I first met Nihal 61 years ago when I walked into The Statesman News Editor’s room with a clutch of stories to sell while he, then still an intrepid staff reporter bored with his daily assignments, was selling the News Editor the line that there were no celebrities in town to cover!  I next encountered him — at my husband’s baraat as best man, alongside the late Inder Malhotra and Bikram Singh. 

Nihal’s days of glory came as he moved from reporter to foreign correspondent — Islamabad, Moscow, Singapore, Paris — then as Resident Editor of The Statesman in which capacity he mainly took the flak of blank spaces and much more as the newspaper refused to be cowed down by the censors during Emergency that was to cover The Statesman with glory that CR Irani, Statesman’s then Managing Director, largely appropriated. 

Nihal Singh received the International Editor of the Year Award in New York in 1978.  But he soon  moved onto The Indian Express and later to try and bring out The Indian Post. 

His travels across the world had already made him a much sought after foreign affairs expert. Wearying of the slender offerings the Indian press gave him, he went off to edit the Khaleej Times in Dubai, “so that I can retire to write books in India and drink good whisky with my friends.”  

His wife died while he was still in Dubai and he returned home and gamely looked for a suitable senior vantage point from which to say his piece. But the media had changed by then and those with “the ability to remain true to oneself” were not in demand anymore. It is to Nihal Singh’s credit he did not let this frustrate him. He gamely wrote his books — nearly a dozen in all — and his columns and the occasional TV panel. 

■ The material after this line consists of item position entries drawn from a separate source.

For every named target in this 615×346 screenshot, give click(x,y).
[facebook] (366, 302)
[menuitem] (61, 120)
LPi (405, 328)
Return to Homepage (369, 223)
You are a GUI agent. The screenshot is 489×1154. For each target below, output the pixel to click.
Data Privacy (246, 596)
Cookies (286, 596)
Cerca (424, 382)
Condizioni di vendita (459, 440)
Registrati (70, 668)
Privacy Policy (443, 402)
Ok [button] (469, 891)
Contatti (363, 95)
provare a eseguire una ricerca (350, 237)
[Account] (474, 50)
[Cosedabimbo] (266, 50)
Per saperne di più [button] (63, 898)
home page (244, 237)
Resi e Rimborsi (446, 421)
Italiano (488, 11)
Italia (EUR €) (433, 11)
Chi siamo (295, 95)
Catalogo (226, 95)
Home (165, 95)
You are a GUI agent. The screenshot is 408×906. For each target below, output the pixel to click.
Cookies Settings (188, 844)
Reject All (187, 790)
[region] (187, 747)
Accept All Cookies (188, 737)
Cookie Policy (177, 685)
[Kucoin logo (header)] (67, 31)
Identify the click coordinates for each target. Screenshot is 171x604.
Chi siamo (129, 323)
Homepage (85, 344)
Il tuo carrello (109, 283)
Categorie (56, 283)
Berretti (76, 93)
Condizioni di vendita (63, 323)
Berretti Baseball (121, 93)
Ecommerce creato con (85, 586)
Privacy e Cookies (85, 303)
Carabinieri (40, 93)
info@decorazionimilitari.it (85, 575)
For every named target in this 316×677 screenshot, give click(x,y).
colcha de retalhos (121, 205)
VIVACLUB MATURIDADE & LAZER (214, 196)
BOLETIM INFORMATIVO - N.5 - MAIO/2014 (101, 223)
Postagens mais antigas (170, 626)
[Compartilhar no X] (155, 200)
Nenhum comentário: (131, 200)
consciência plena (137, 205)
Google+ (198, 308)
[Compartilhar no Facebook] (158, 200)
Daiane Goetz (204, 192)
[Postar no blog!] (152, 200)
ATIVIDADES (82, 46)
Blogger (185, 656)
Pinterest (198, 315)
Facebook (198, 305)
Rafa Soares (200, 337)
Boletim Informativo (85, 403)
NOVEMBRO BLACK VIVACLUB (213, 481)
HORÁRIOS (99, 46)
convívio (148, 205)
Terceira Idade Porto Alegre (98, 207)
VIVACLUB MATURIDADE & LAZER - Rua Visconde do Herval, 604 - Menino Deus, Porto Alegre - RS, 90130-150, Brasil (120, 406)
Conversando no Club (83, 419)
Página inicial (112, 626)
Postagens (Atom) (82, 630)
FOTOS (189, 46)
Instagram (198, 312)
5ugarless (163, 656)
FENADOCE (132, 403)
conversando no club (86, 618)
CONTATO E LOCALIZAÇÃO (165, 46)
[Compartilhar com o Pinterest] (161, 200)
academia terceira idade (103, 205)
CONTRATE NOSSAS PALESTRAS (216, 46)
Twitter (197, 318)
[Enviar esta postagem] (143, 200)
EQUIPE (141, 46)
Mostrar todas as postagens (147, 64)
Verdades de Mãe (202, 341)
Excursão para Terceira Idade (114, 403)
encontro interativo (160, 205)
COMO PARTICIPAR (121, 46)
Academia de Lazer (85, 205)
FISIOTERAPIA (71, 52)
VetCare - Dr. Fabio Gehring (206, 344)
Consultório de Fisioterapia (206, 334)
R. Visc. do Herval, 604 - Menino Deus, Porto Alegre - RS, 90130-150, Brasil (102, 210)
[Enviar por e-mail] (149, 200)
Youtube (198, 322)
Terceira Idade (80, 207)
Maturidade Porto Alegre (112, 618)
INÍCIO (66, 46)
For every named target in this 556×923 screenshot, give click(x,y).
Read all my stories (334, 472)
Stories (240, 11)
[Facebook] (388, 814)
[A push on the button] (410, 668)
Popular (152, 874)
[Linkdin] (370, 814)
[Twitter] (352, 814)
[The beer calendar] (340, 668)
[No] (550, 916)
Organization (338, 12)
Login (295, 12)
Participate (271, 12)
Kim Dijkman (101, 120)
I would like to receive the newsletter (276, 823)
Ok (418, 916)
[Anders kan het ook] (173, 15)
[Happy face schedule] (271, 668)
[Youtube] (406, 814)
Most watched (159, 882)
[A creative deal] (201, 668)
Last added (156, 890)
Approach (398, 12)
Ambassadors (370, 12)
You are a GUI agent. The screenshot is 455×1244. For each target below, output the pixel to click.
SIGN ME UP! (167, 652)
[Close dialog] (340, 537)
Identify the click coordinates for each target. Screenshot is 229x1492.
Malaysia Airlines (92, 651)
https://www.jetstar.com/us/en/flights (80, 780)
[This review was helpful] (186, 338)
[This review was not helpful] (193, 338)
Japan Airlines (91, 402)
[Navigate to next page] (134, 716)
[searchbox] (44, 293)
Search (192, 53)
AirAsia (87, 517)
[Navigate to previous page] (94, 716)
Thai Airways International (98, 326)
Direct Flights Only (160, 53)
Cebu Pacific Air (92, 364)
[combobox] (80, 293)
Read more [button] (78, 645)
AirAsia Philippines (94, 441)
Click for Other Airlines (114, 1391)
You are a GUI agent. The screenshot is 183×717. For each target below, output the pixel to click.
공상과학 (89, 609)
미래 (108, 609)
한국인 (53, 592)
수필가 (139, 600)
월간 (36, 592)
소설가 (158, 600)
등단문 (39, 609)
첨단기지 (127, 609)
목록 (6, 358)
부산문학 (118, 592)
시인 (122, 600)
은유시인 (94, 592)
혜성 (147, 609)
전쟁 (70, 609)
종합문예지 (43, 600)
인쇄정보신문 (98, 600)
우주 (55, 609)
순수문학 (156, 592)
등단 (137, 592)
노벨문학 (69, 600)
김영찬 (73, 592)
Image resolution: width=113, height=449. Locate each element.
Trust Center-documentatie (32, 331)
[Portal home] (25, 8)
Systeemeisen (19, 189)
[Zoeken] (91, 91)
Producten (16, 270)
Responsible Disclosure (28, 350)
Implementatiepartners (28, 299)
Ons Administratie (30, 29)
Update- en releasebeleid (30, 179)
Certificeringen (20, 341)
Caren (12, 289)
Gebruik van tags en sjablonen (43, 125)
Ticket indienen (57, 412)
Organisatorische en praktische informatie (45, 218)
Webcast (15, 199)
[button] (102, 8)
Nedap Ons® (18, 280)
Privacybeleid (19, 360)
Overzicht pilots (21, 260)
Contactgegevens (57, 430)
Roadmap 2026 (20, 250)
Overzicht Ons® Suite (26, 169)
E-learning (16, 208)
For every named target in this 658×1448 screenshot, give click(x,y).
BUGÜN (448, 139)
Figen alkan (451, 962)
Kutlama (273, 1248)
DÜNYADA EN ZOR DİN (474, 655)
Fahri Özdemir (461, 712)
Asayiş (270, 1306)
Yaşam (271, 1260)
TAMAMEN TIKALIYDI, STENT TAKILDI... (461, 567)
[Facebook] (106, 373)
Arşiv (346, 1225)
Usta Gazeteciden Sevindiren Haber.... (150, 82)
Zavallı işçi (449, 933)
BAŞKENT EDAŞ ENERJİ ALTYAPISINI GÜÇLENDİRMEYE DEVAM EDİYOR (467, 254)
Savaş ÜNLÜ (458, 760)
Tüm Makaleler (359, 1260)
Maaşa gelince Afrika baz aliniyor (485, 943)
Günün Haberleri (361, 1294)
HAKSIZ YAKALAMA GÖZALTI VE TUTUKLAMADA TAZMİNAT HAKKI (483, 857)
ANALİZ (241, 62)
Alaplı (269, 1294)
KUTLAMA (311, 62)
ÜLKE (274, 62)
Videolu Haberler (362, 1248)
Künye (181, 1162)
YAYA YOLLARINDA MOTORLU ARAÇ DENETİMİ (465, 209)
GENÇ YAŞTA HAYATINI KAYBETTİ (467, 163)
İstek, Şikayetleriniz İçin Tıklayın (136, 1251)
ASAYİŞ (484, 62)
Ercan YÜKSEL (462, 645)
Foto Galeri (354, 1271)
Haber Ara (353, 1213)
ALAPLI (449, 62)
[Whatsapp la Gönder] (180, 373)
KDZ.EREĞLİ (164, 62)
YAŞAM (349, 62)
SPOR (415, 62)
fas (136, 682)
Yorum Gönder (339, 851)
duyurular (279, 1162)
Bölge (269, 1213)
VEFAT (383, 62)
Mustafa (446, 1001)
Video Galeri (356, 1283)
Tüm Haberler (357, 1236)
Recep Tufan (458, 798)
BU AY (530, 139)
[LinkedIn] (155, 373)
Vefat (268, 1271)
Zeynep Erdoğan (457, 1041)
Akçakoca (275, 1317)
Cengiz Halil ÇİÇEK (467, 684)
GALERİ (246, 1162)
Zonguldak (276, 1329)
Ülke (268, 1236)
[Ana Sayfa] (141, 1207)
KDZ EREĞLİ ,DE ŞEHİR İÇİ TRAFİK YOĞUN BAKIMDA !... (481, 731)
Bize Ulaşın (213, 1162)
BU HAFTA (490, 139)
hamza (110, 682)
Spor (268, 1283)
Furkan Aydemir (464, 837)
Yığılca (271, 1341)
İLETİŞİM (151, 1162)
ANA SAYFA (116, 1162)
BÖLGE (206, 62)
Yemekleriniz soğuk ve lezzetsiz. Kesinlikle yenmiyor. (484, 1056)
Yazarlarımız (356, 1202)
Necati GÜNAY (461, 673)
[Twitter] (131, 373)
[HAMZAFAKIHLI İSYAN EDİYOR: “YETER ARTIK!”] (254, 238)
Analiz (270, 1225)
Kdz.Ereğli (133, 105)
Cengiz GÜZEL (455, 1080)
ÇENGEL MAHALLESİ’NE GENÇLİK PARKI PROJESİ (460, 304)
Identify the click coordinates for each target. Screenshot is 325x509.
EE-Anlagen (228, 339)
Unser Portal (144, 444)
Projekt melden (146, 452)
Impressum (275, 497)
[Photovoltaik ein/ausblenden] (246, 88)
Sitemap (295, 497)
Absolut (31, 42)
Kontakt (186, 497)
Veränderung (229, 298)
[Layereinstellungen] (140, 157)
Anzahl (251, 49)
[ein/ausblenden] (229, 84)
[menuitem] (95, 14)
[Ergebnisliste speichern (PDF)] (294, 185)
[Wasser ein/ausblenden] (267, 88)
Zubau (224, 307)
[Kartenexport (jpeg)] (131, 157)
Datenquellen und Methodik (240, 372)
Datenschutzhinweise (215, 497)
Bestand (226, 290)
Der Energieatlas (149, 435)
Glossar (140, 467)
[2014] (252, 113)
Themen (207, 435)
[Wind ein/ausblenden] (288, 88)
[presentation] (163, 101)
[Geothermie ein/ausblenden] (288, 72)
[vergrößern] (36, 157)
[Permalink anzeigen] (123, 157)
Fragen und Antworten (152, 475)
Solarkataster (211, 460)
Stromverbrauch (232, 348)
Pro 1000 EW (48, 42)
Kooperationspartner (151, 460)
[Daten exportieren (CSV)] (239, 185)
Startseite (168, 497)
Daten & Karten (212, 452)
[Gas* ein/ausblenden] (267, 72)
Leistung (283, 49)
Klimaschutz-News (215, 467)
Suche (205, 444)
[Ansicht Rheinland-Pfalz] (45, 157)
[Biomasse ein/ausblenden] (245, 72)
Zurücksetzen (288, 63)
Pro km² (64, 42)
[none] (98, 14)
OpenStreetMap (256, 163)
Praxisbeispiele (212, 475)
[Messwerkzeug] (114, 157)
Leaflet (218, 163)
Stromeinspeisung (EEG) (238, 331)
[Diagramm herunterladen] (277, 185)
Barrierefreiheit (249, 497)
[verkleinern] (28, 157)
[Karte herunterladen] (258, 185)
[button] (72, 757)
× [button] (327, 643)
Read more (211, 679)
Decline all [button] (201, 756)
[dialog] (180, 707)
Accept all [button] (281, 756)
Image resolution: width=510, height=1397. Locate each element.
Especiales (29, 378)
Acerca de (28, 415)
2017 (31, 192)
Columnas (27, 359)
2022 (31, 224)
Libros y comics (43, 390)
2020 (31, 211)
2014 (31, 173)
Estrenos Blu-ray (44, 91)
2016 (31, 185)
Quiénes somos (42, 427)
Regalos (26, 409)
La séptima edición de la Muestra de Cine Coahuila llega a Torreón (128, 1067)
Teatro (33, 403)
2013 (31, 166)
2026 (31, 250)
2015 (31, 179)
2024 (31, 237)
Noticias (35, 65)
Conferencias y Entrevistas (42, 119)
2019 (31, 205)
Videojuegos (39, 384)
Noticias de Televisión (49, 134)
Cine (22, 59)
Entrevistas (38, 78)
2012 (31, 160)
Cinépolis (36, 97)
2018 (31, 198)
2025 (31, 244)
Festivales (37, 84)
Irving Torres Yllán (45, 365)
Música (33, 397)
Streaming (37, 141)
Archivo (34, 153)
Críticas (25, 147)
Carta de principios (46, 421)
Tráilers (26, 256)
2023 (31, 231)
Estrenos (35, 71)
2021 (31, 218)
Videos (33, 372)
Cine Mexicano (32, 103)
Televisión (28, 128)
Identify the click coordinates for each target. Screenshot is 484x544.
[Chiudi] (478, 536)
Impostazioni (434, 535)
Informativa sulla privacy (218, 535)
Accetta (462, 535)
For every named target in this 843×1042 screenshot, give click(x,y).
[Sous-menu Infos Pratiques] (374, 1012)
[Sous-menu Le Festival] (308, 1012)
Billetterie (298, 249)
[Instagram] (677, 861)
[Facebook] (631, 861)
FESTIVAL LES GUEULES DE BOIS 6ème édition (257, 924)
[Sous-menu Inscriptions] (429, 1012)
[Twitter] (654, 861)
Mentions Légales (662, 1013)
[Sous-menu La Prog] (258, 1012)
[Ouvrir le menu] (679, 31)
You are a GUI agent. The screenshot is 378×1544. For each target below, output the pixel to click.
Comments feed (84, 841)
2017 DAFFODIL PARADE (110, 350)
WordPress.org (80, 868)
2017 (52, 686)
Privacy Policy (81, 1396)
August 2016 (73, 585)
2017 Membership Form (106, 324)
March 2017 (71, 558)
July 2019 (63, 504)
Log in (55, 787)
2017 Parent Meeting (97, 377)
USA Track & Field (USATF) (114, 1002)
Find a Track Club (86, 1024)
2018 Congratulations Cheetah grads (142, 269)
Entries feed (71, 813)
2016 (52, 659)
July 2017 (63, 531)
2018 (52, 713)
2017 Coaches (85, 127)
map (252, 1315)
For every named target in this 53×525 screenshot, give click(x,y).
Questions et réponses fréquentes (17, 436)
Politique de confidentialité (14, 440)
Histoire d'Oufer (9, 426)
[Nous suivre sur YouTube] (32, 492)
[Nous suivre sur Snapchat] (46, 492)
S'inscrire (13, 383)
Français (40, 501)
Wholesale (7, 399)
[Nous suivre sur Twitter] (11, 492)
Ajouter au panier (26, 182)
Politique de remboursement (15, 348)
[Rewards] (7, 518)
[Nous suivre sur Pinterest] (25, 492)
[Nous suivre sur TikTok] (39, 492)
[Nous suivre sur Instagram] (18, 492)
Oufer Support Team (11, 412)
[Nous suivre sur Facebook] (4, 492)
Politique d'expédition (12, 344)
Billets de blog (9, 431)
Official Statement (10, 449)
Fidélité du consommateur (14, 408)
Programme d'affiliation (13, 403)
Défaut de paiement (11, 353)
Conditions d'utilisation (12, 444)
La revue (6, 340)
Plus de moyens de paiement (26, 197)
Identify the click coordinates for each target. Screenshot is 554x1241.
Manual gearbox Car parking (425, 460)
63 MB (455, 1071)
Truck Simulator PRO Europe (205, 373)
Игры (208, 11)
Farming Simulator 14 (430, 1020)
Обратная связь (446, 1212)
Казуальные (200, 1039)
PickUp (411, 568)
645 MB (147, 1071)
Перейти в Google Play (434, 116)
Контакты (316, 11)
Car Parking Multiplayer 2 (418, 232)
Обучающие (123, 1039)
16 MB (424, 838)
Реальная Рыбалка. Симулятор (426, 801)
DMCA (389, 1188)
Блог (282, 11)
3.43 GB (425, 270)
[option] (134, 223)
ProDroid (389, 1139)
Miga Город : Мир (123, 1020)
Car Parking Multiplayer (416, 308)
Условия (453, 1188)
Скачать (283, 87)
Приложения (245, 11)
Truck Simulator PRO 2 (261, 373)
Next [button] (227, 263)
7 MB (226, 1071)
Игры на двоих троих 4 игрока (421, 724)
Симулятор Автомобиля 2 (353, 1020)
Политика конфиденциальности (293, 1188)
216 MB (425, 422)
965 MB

He remained a true friend, frequently visiting us as my husband ailed over the last few years, listening gravely and with respect to all that was said around him and recounting his own stories with his characteristic economy of words and dry humour, relishing his single malt.

And at the IIC Saturday Discussion group, where he had the chair next to a chair reserved for him after another dear friend Krishen Katyal passed away, he always asked a succinct single question and quietly presented the speaker with an on-the-spot sketch: a talent lesser than his gift for words but which he liked to pursue as diligently.